Module details
CO636 Cognitive Neural Networks (15 credits)
Syllabus
- Introduction to cognitive neural networks.
The basic
motivation for cognitive neural networks. Neural networks will be placed
into a historical perspective related to symbolic approaches and in the
context of the artificial intelligence hypothesis. An overview of the
general approach to be taken throughout the course will be given. The course
text O'Reilly and Munakata "Computational Explorations in Cognitive
Neuroscience" will be introduced.
Practicals: Students will familiarise
themselves with the Leabra environment.
- The individual neuron.
Developing the idea of the
components of a neuron as a "detector". Neural networks will be explained in
terms of the biology of the brain at a cellular electro-transmission level.
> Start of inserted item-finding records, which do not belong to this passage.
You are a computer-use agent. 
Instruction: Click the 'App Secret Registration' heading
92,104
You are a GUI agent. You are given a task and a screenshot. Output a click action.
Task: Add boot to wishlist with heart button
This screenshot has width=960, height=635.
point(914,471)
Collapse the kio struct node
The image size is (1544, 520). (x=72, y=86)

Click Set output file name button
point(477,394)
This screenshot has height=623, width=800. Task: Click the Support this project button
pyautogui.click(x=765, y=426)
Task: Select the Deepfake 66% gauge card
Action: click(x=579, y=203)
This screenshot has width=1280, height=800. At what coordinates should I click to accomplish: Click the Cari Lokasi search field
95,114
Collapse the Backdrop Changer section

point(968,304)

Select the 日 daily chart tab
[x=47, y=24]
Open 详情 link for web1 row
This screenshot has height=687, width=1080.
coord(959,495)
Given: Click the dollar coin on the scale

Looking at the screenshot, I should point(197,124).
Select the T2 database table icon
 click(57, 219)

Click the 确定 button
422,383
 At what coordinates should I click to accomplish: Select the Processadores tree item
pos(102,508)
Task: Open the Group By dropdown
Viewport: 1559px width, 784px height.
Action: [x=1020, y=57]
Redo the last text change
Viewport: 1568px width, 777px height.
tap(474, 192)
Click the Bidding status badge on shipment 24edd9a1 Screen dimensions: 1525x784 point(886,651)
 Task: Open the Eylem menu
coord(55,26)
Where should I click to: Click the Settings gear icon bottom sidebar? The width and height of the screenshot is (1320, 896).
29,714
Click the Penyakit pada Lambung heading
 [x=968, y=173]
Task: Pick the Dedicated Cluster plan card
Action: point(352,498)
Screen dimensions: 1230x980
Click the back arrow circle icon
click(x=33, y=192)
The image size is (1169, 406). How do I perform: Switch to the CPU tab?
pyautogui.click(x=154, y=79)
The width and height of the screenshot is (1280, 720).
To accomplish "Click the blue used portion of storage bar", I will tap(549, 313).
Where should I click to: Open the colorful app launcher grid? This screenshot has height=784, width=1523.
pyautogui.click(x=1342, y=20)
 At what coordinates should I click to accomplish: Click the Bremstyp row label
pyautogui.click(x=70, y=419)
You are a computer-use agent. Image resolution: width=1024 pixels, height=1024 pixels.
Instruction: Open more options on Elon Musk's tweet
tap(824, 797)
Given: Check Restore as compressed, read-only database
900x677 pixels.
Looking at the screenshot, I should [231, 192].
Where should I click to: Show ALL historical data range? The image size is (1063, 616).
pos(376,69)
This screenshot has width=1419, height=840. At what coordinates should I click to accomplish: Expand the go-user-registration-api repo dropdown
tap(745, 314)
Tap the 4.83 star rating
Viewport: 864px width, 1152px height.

This will be followed by abstracting the neurobiology into an initial neural
network framework, i.e. a set of mathematical equations.
Practicals:
Students will run single neuron simulations and appraise their level of
understanding. Students will work through the exercises/explorations in
Chapter 2.
- Networks of neurons.
A general framework for neural
network architectures both at an abstract level and in terms of networks in
the cortex. Unidirectional (feedforward) and bi-directional (recurrent)
interactions will be explained together with inhibitory mechanisms.
Practicals: Students will work through the explorations in Chapter 3.
- Model Learning.
These lectures will provide the
theoretical outline of a simple Hebbian model of learning, pertaining to
neurobiology and neural networks. It will also introduce other models of
unsupervised learning.
Practicals: Students will work through the
explorations in Chapter 4.
- Task Learning.
Error-driven task learning; the delta
rule and back propagation will be presented. A discussion of the biological
implausibility of backpropagation networks will follow.
Practicals:
Students will work through the explorations in Chapter 5.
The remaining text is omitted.